About two kilograms of toxic chemicals are needed to produce one square metre of imitation leather, which often find their way into the oceans and seriously pollute the environment. One Estonian startup is now aiming to join those companies around the world who want to make a change for a cleaner environment.
Gelatex is planning to make an eco-textile that does not use chemicals in the production. It’s using gelatine, made from animal bones, tendons or skin. According to Märt-Erik Martens, the founder and chief technology officer (CTO) of Gelatex, the firm’s eco-textile is effectively biodegradable, whereas the petroleum-based imitation leather does not degrade in nature.
The leather-like eco-textile is also cheaper than the real animal skin – while the price of chrome-tanned leather costs an average of €40 per square metre, Gelatex-made costs €20 per square metre.

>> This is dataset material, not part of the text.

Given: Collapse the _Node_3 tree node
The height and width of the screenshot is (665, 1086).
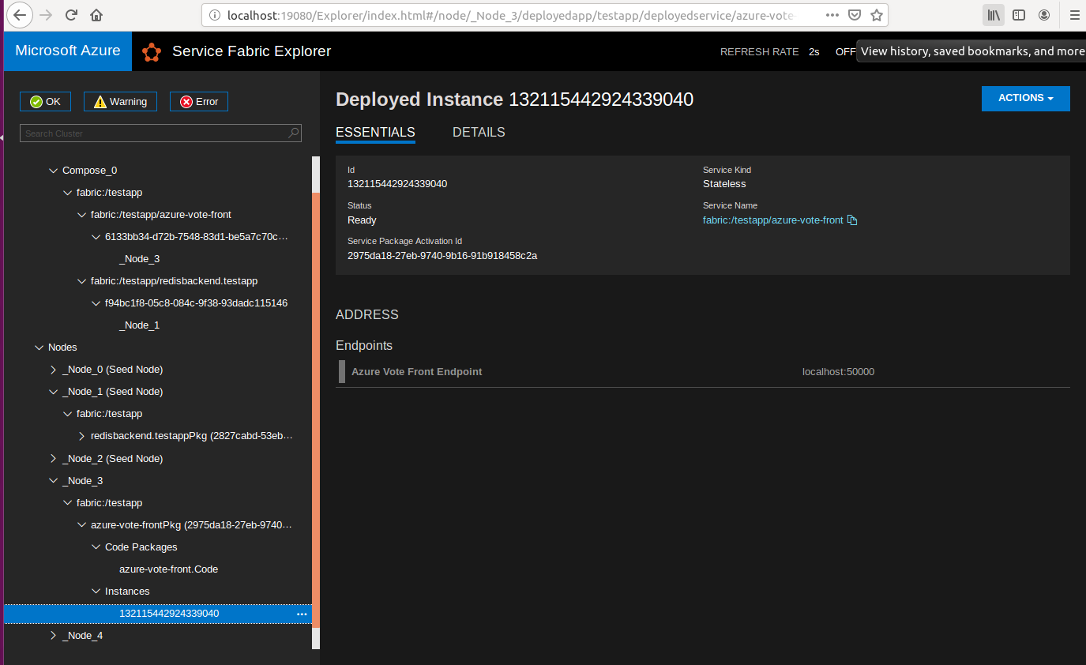Looking at the screenshot, I should click(52, 480).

Martens said the company had involved research fellows from the Institute of Chemistry and the Institute of Physics at the University of Tartu in the development operations – and the plan is to launch the product in the beginning of 2020. According to the startup’s CEO, Mari-Ann Meigo, the company plans to market the product initially in northern and central Europe.
An Estonian bag designer, Kadri Kruus, is also contributing in the development of the eco-textile. According to Kruus, as eco-textile can be produced in a roll, it will be easier and more useful for designers to make cuts from it, because only a limited amount of leather surface can be used with real leather. However, Kruus pointed out that the textile crumbles when processed and that it is hard to make proper products out of it, “but the company will probably be able to eliminate this deficiency”.
Kruus said there might still be consumers who would not use products made of eco-textile as it is still of animal origin and therefore not sustainable – a sentiment echoed by Martin Järvekülg, a research fellow in material science at the University of Tartu. However, Kruus believes that textile produced by Gelatex is a better solution for nature than plastic imitation leather.